** Travail demandé **
D'après l'intervention sur les immigrés âgés, quel est le statut des Algériens présents en métropole entre 1945 et 1962 ?

** Extrait du document **
————————

Intervention de Françoise de Barros

Réunion du 18 avril 2013 à 14h00
Mission d'information sur les immigrés âgés

Françoise de Barros, maître de conférences à l'Université de Paris VIII Vincennes-Saint-Denis et chercheuse au Centre de recherches sociologiques et politiques de Paris, CRESPPA :

S'agissant des politiques d'immigration menées par la France entre 1945 et les années 1970, il convient tout d'abord de relever un contraste entre les politiques migratoires et les politiques en direction des étrangers.

En effet, la politique migratoire à proprement parler est relativement stable, sur le plan juridique, au cours de cette période. Elle consiste en une politique de recherche – ou à tout le moins de large accueil – de la main-d'oeuvre étrangère. Par rapport à la précédente période de forte immigration en France, à savoir les années 1920, il n'y a pas de changement du point de vue des objectifs et des effets, même si les modalités administratives et juridiques sont différentes.

En revanche, les politiques en direction des étrangers, puis des immigrés résidant sur le sol français, connaissent de profonds bouleversements sur la période. Entre 1945 et 1975, sont en effet mises en place de multiples institutions, qui n'ont pas leur équivalent dans l'entre-deux-guerres. Ce renouvellement est très largement articulé à la décolonisation de l'ensemble de l'empire français, plus particulièrement de l'Algérie.

J'organiserai donc mon propos à partir de cette articulation. Après avoir insisté sur les relations entre la décolonisation de l'Algérie et le renouvellement des politiques en direction des étrangers, j'évoquerai les éléments – tout aussi importants – d'explication de ce renouvellement qui sont extérieurs à cette décolonisation.

En quoi la décolonisation algérienne participe-t-elle profondément au renouvellement des administrations et politiques en direction des immigrés à partir de 1945 ? Pour répondre à cette question, je distinguerai deux points.

Le premier réside dans la création d'institutions et la mise en place de politiques à destination des Algériens alors présents en métropole, qui n'ont pas leur équivalent dans ce qui existait auparavant. Ces innovations s'expliquent par le fait qu'entre 1945 et 1962, les Algériens ne sont pas des étrangers mais des « sujets » français. Bien qu'elle ait acquis le droit de vote en 1945, cette population demeure en effet sous domination coloniale française.

————————

** Matériel recueilli **

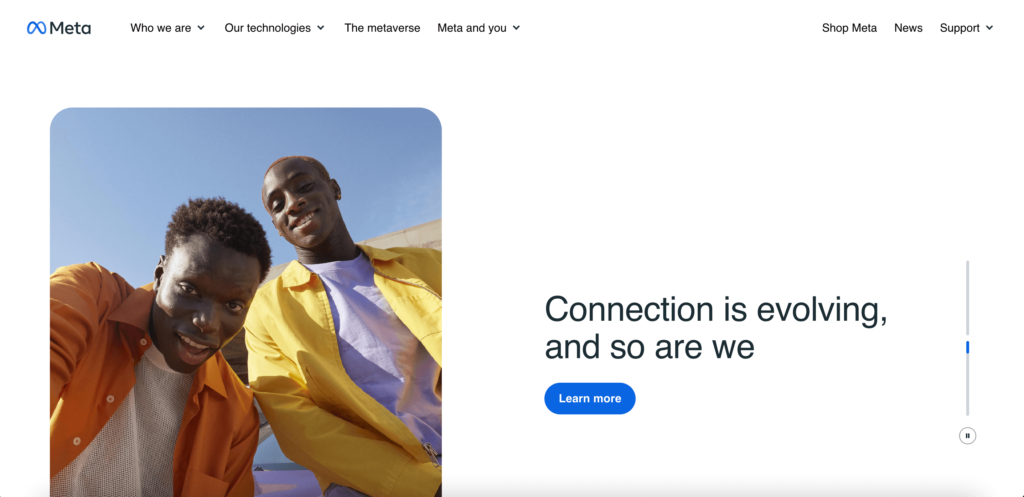Image resolution: width=1024 pixels, height=497 pixels.
Task: Open the Who we are menu
Action: click(161, 28)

————————

** Réponse **
Ils ne sont pas des étrangers mais des « sujets » français.